Russian actress and screenwriter (born 1977)

Agata Gotova (born October 14, 1977) is a Russian actress and screenwriter.

==Biography==
Gotova began her career in the former Soviet Union at an early age. She performed as an extra in a television series called Budilnik (1987), which was similar to The Mickey Mouse Club. She then toured Europe with the renowned children's ensemble dance troupe, "Kalinka". In 1989, Gotova appeared on the poster for the film Kalinka.

She continued her acting career on stage as an understudy in the play Political Cabaret (by satirist Mikhail Jevanetsky) in the renowned Moscow Theater of Satire. Then, unexpectedly, Gotova decided to leave her acting career and move to Paris in order to study at the Sorbonne University. She completed her studies in Paris and moved to California on a fiancé visa.

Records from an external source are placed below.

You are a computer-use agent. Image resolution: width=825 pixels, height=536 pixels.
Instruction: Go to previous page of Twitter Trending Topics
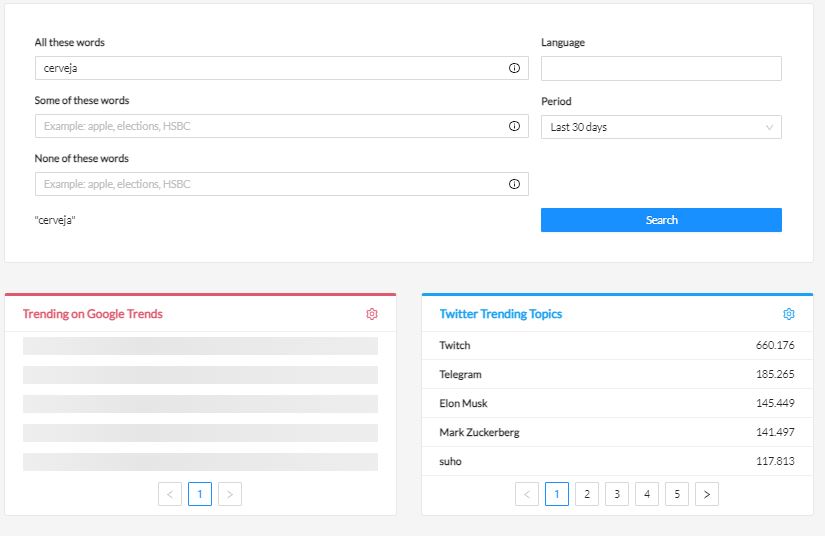527,494
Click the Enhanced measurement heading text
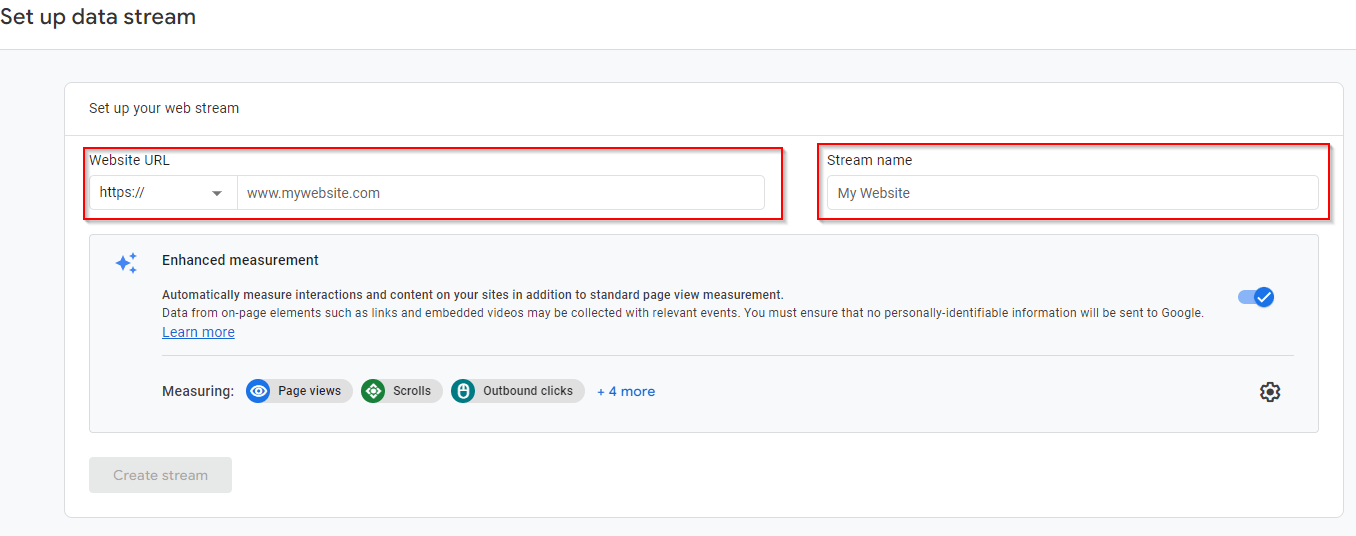The width and height of the screenshot is (1356, 536). pyautogui.click(x=240, y=260)
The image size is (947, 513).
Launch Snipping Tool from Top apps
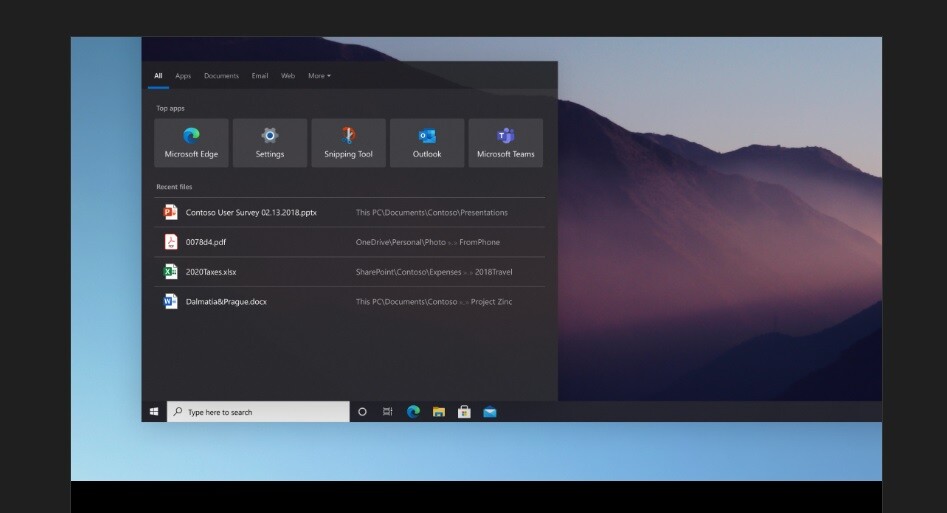click(x=348, y=142)
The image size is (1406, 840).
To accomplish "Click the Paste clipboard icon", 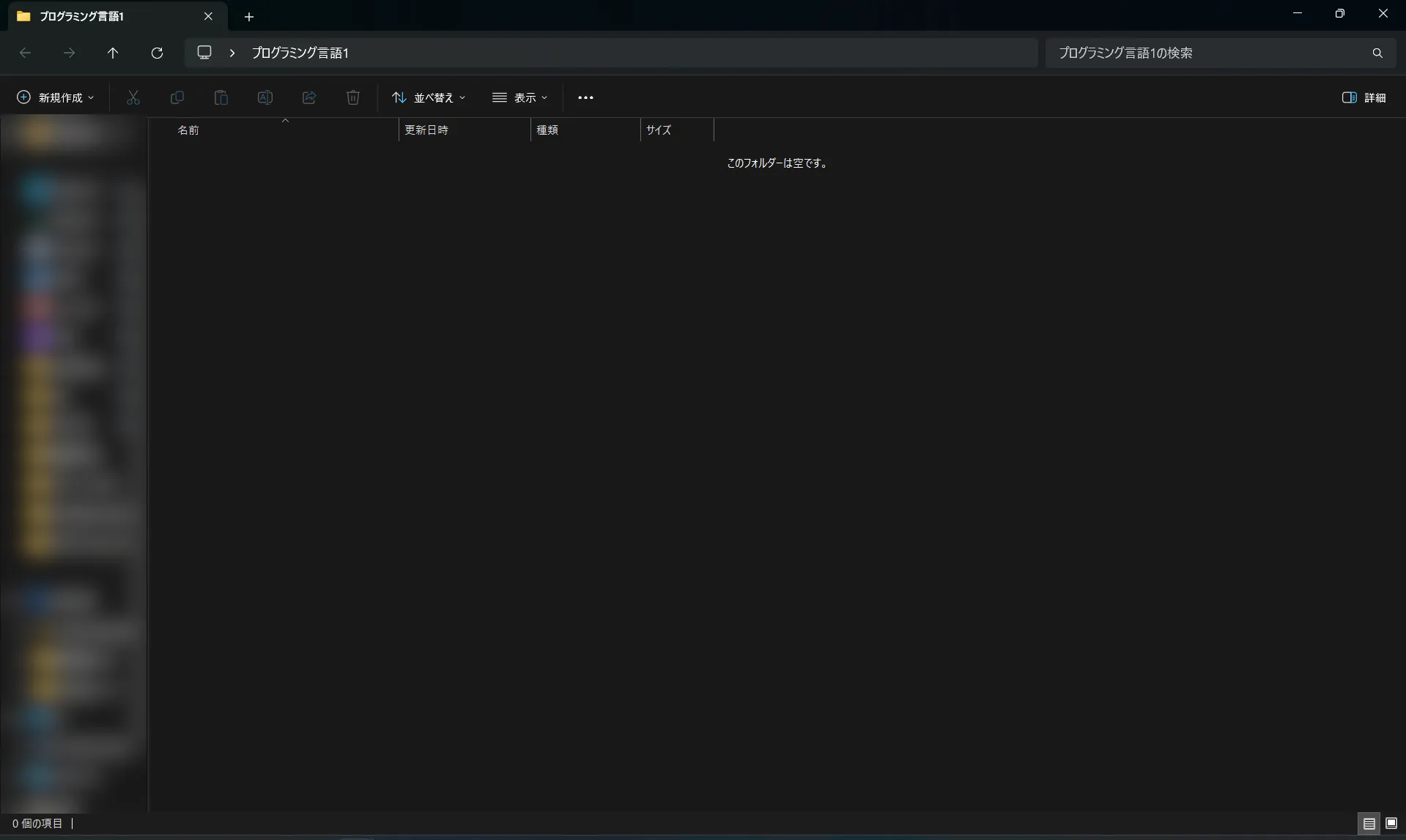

In Los Angeles, Gotova returned to acting. Her husband created two original television celebrity shows for her: Faces & Names and Autograph.

After a series of extra roles in big Hollywood films, Gotova landed the lead in a film called Say It in Russian, produced by her husband. She won the Best Actress Award at the Honolulu International Film Festival. After 14 years in California, Gotova returned to Europe. She currently resides in Beausoleil, France, next to the Principality of Monaco, where she worked as a broadcaster of a live show on Chik Radio in Monte Carlo. While at Chik, she conducted interviews with notable celebrities throughout the year, as well as during the Cannes Film Festival.

In 2013, she participated in organizing a large-scale international event—Matéo Mornar's exhibition during the first official visit of Prince Albert of Monaco to Moscow.

In 2015, she organized the joint performances of the Bolshoi Ballet and the Mariinsky Opera in Monaco.

Gotova continues to produce events throughout Europe and Russia.